_What you should do_
Make an exact copy of the lines from the one holding "Where should I" through the end of the entries below, both ends kept, and of nothing else. Exclude pictures.

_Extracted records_
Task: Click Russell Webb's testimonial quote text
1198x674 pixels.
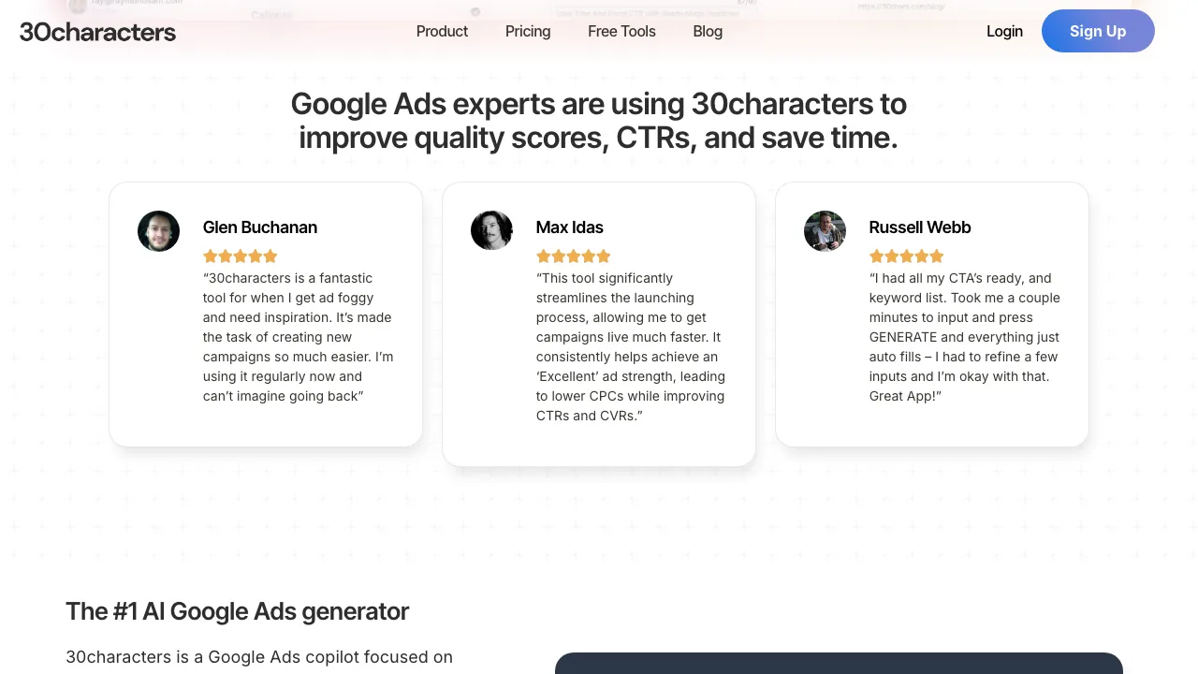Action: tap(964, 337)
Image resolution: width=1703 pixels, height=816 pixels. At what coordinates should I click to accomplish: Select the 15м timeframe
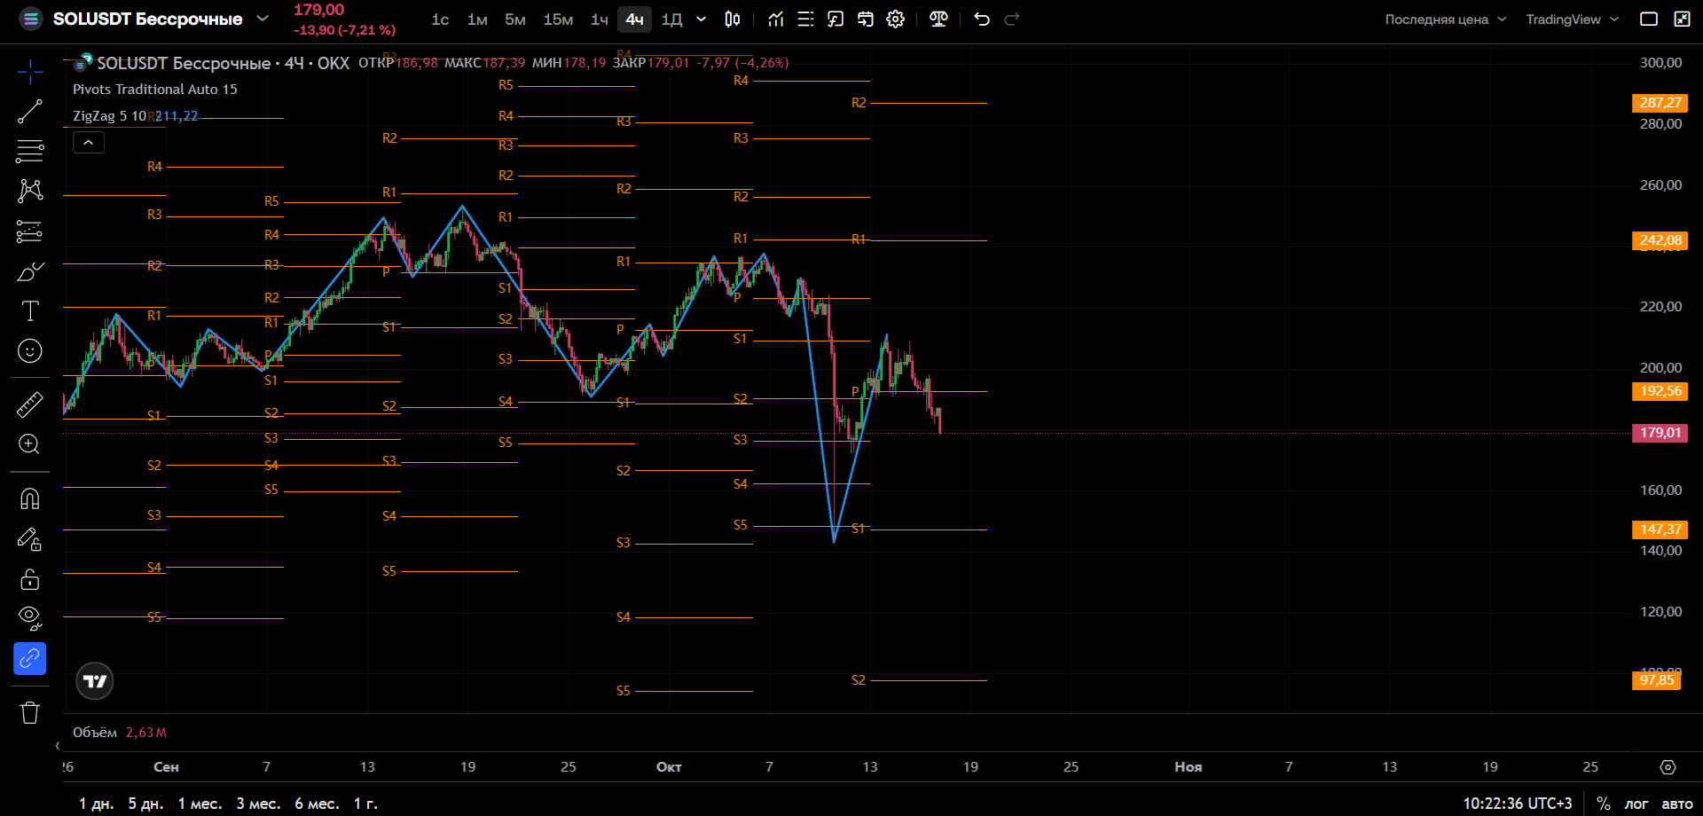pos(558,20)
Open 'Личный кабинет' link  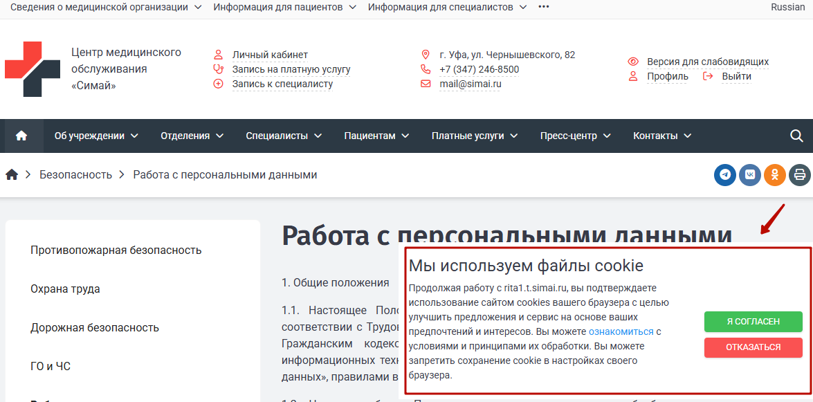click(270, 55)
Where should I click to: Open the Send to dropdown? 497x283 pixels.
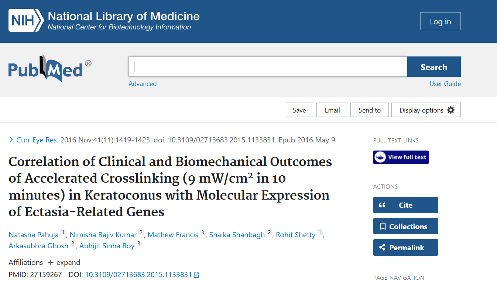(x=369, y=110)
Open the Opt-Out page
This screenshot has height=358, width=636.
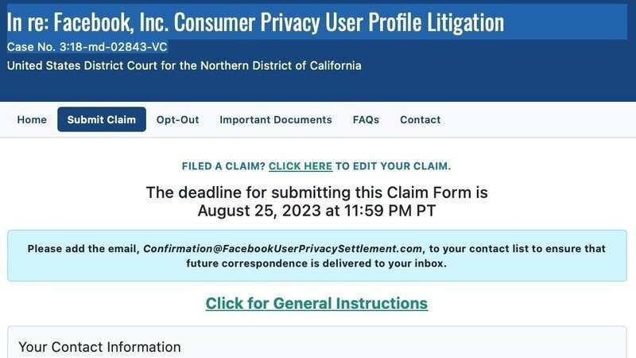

_Task answer_
Where should I click to: Open the Send to dropdown? 497x283 pixels.
(x=369, y=110)
Open the Opt-Out page
This screenshot has height=358, width=636.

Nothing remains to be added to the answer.